One of the many issues facing today's high schools is how to overcome years of mismanaging students as they've progressed from elementary school to junior high and then on to high school. I've been thinking a great deal about what gets in the way of a smooth transition between eighth grade and ninth grade. Two questions came to mind. Does the 10-12 school work better than the 9-12, or does it create a new set of problems? And can accountability happen at the middle/junior high level?
This line of questioning then brought me to another line of questions. What do students need to be prepared for high school? The academics should be a given, but what about other skills like intra- and interpersonal? Who is preparing these students to be responsible self managers and self advocates?
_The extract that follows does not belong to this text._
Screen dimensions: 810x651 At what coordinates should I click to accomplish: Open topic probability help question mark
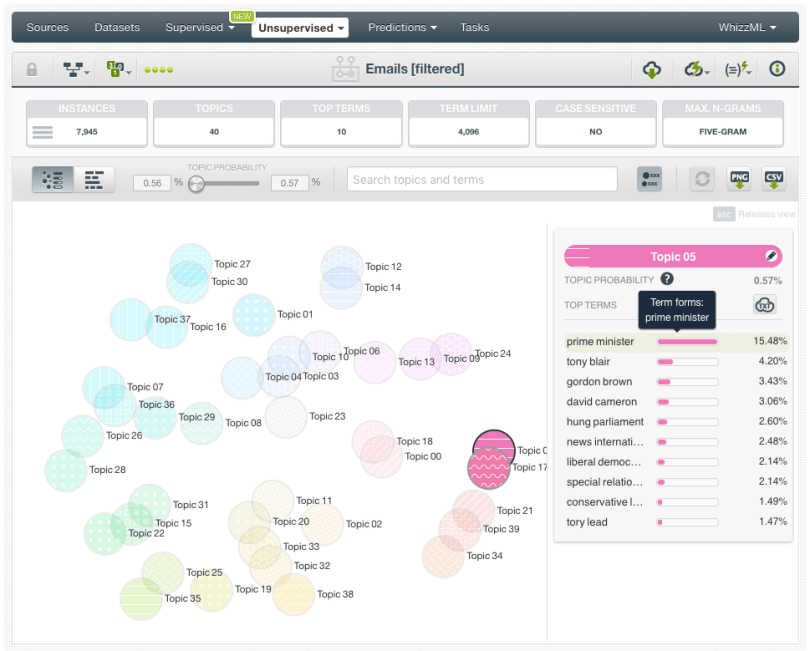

I stopped short of putting those lesson plans on the teachers because NCLB doesn't have any language in the bill to address that. We have more important things to focus on. So I suppose that leaves the parents responsible for preparing their student for life in high school. But, who is teaching them what they need to know? Let's be honest with one another, parents are getting old. The average age for a first time mother is around 27 years old. That puts mom in her forties when her little baby enters high school. The average age of a first time father is just over 30, also putting him in his forties when junior reaches high school.
Now, without denegrating the aging parents, the truth is that as one ages, one loses touch with pop culture. And if you try to hard to keep up with it, either your kid makes fun of you, or your neighbor does.
The question then, is, what do parents need to do in order for them to actually help their student succeed in high school?